:: Input for this task
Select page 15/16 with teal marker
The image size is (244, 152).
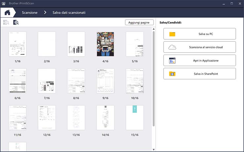coord(135,118)

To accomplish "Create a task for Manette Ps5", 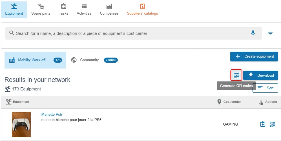I will [263, 124].
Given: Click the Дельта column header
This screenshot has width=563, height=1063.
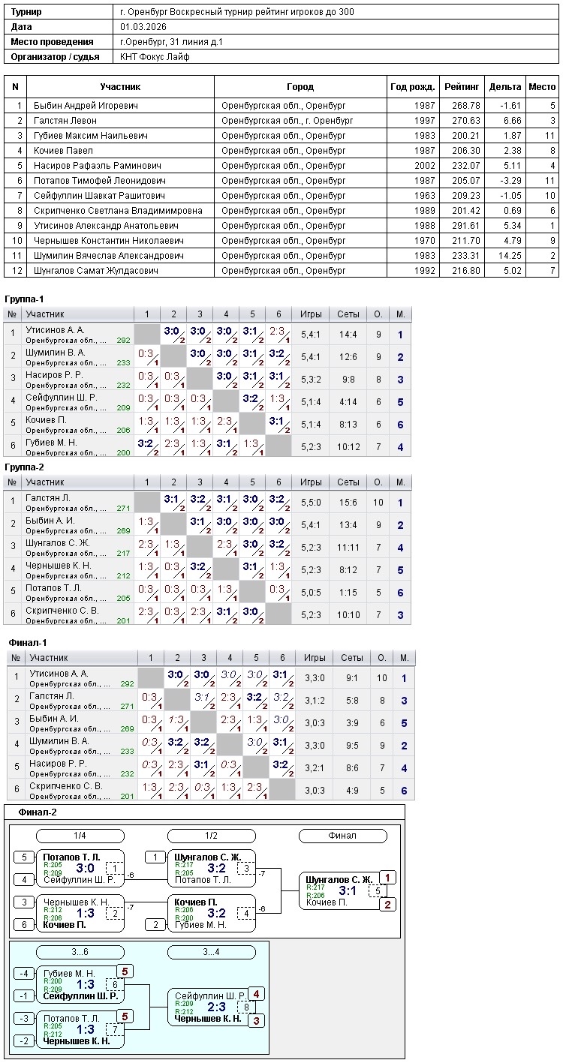Looking at the screenshot, I should pyautogui.click(x=504, y=87).
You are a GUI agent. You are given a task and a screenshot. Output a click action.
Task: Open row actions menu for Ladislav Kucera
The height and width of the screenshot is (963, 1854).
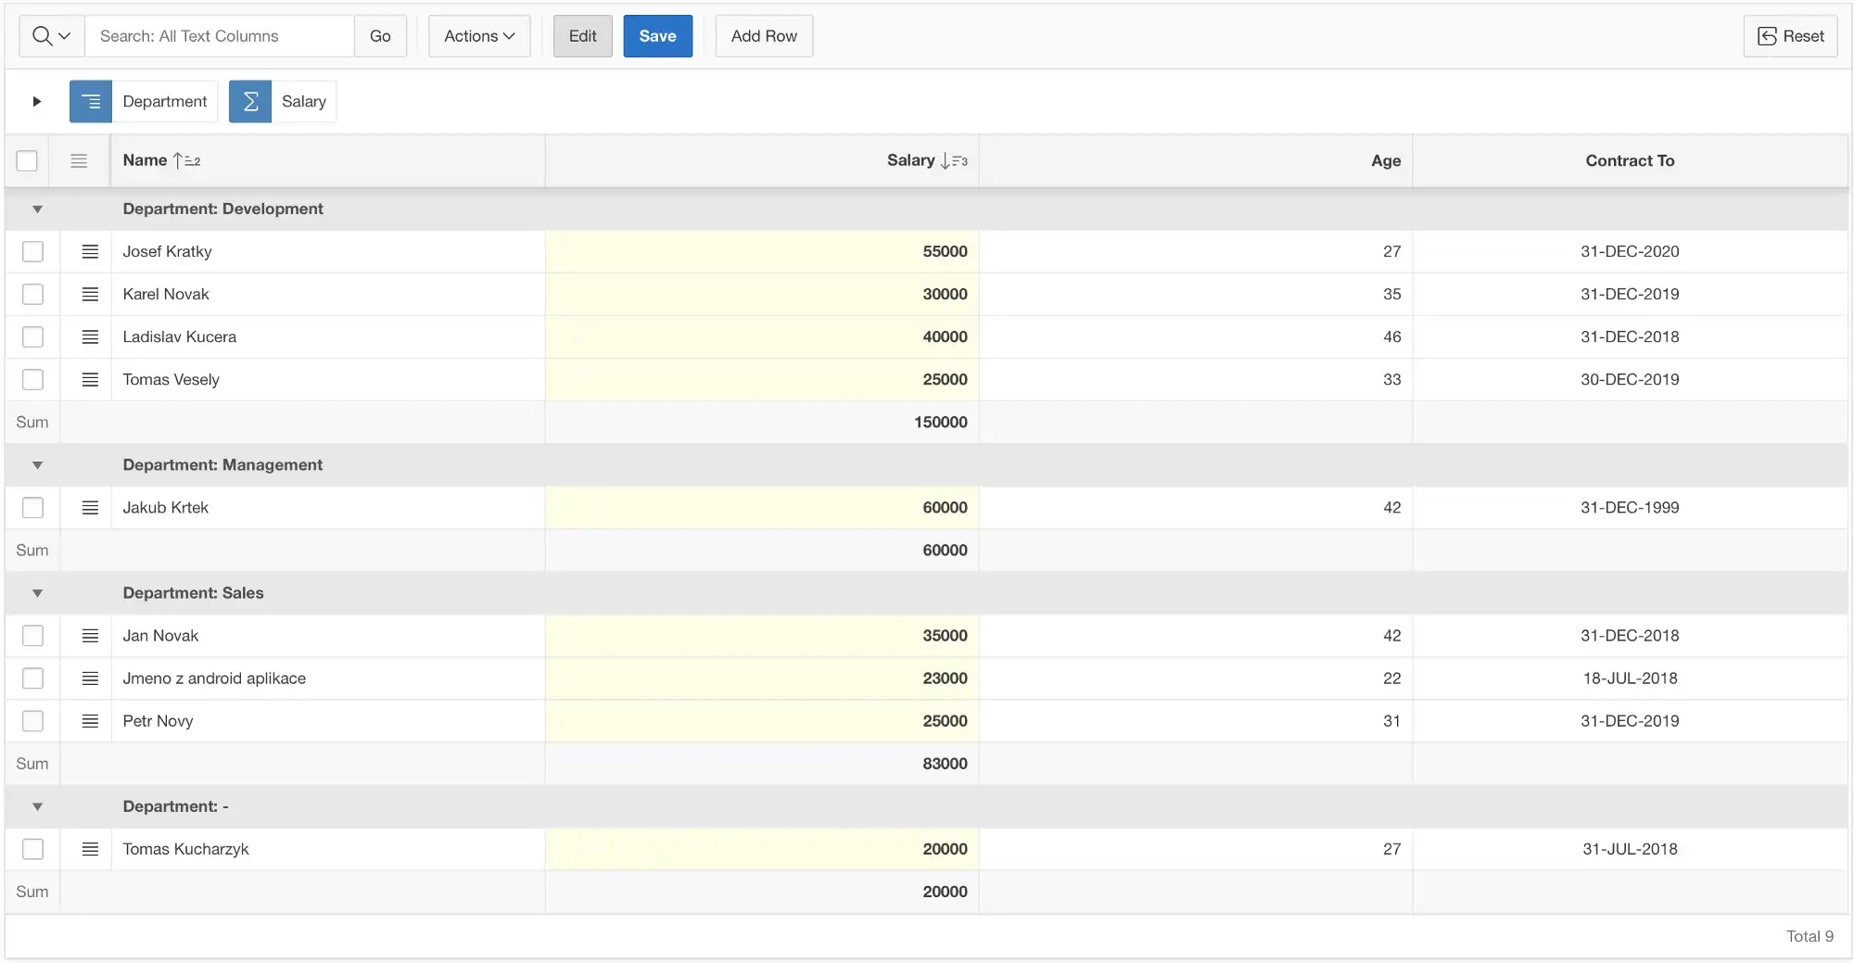tap(90, 337)
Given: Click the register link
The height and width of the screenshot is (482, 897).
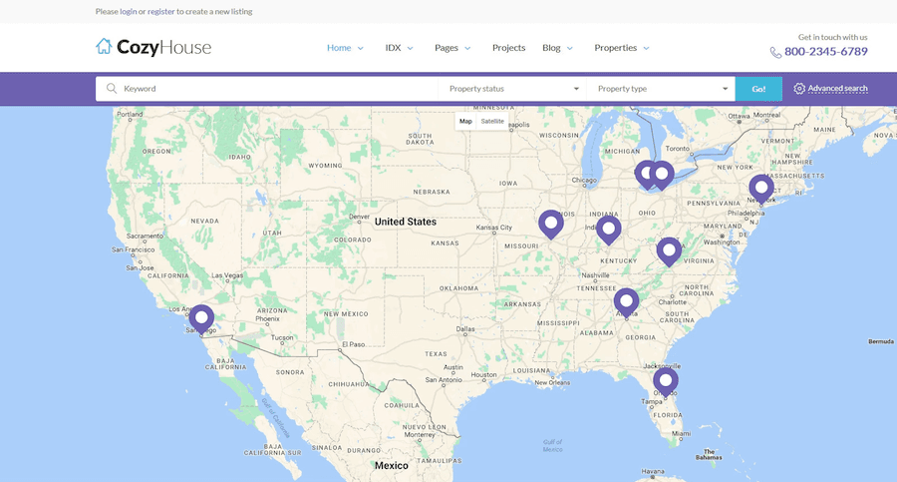Looking at the screenshot, I should pos(161,11).
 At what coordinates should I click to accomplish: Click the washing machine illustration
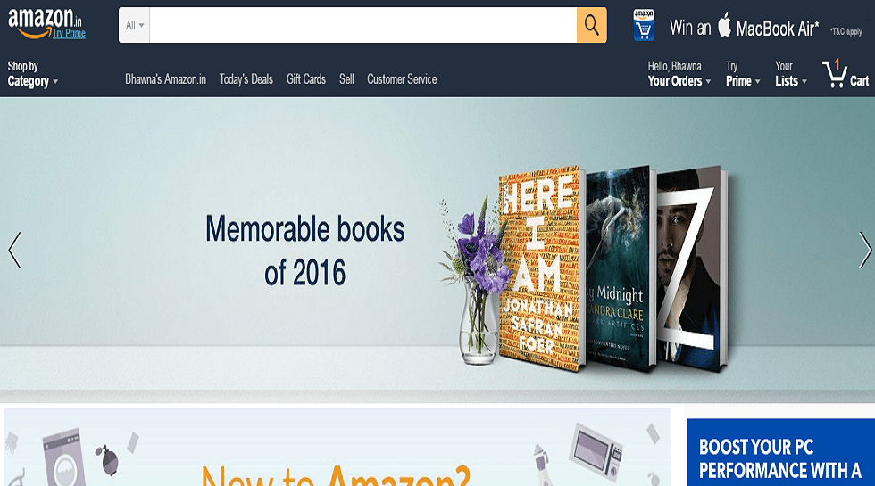pyautogui.click(x=64, y=457)
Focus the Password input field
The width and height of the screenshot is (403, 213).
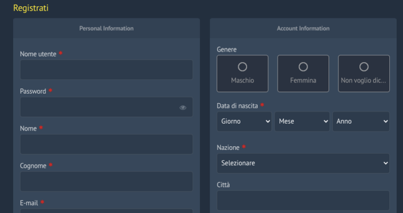[x=107, y=107]
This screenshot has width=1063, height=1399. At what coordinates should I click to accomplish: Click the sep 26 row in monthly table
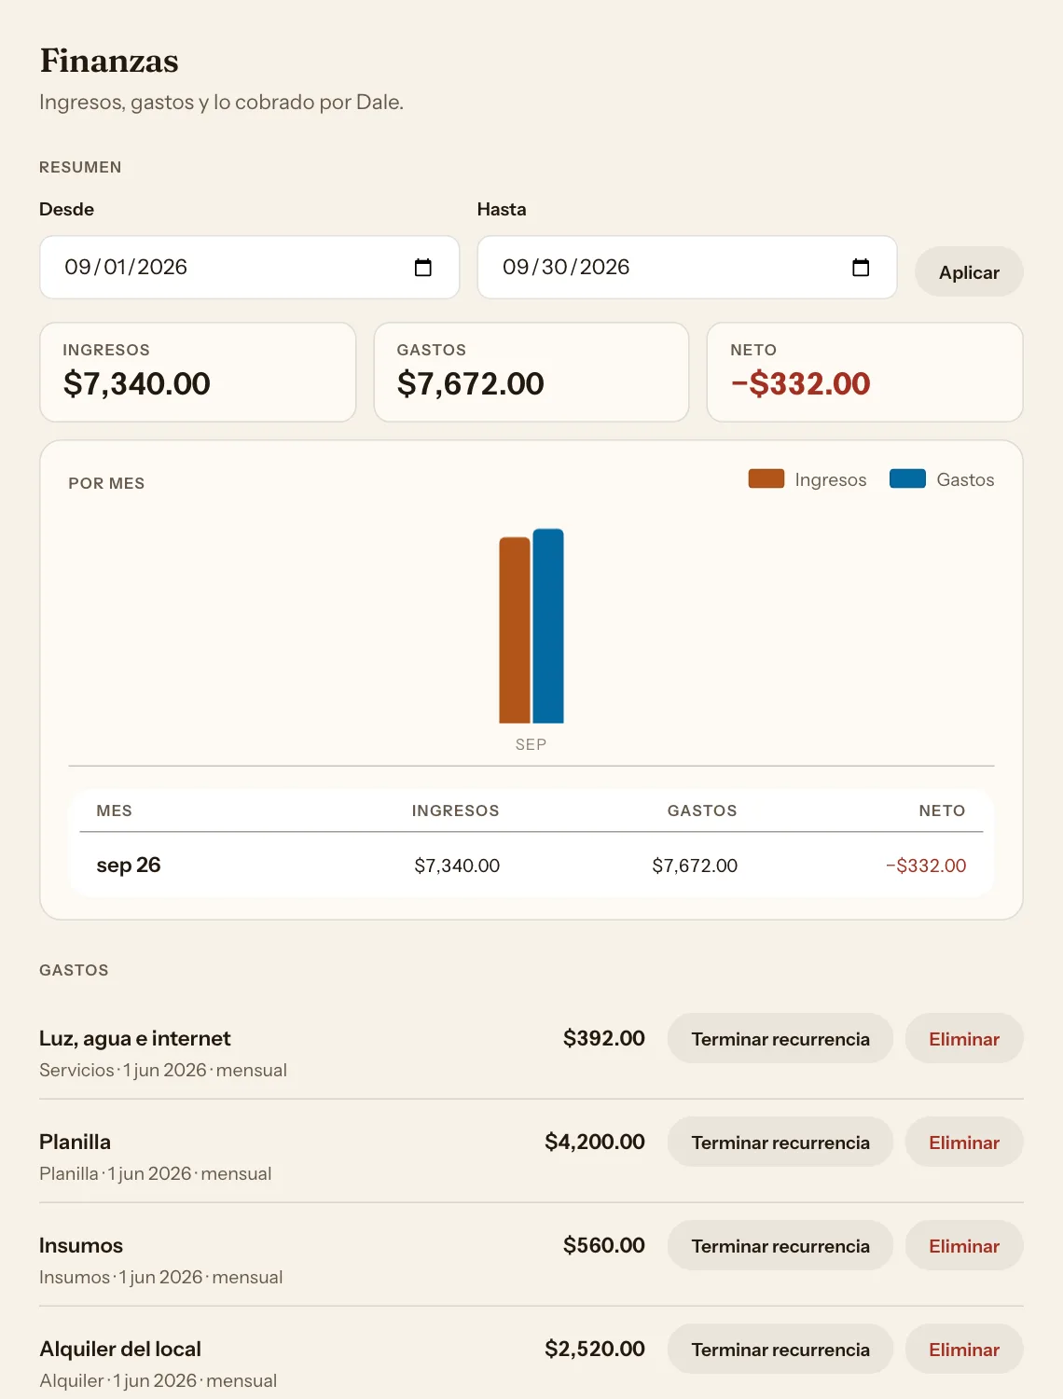[532, 866]
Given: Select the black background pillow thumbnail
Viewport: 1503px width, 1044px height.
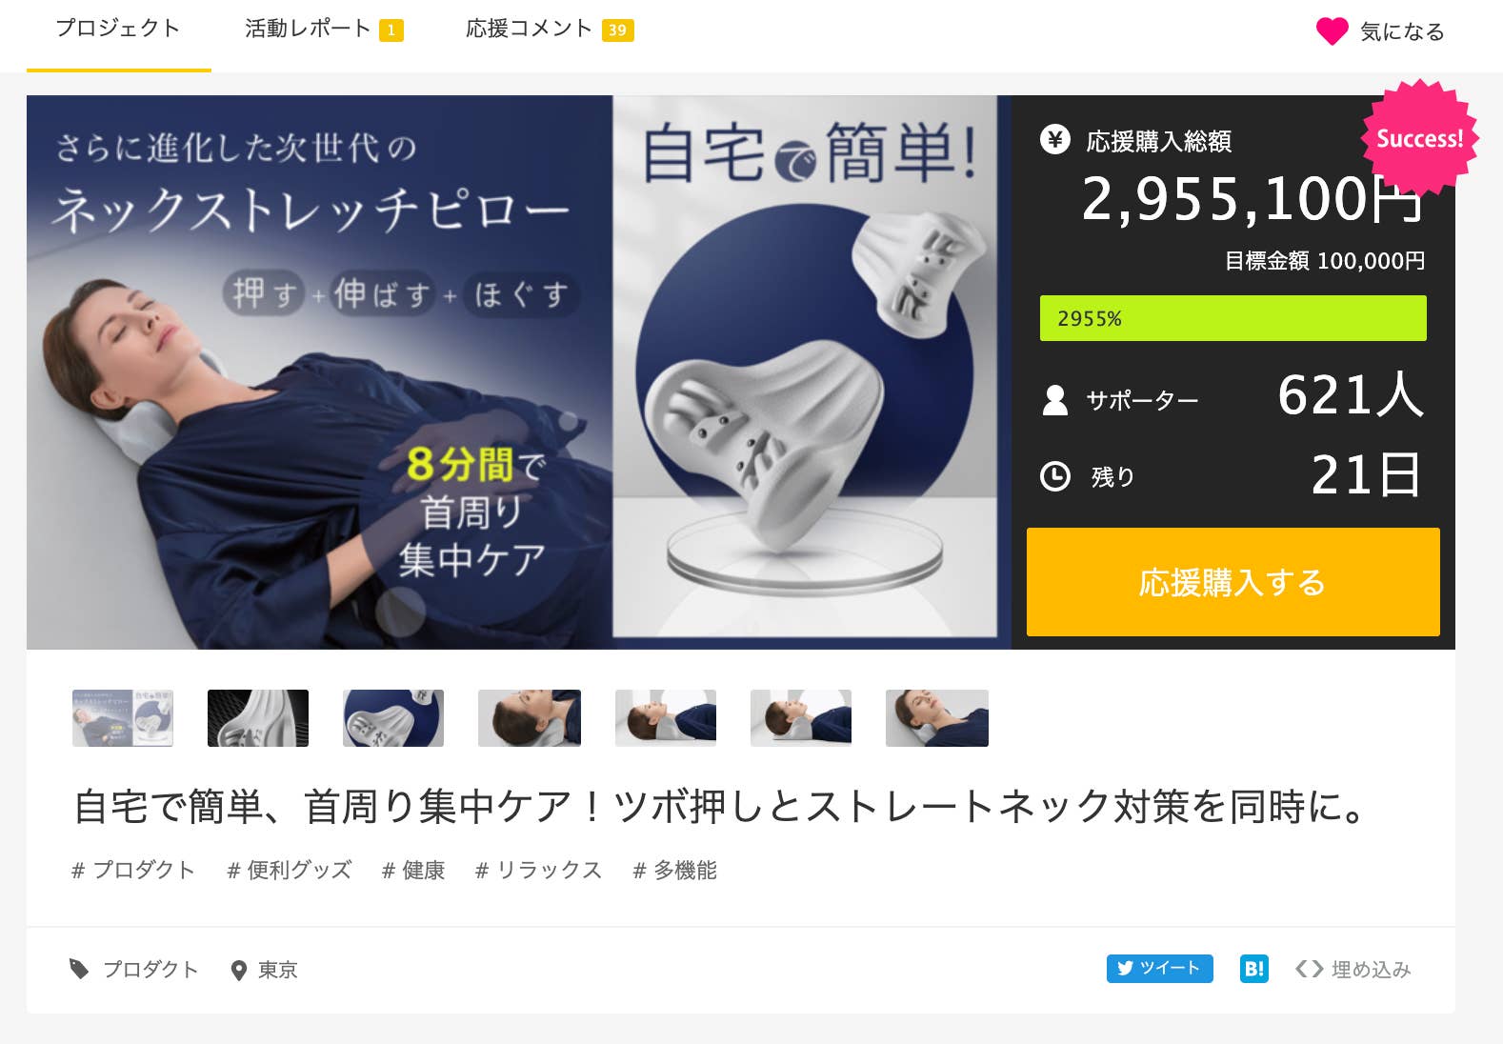Looking at the screenshot, I should click(258, 718).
::::
### Work to be completed
Copy out each line from the preceding entries that mentions the word "Select".

### Output for this exercise
Select page 15/16 with teal marker
Given: Select the black background pillow thumbnail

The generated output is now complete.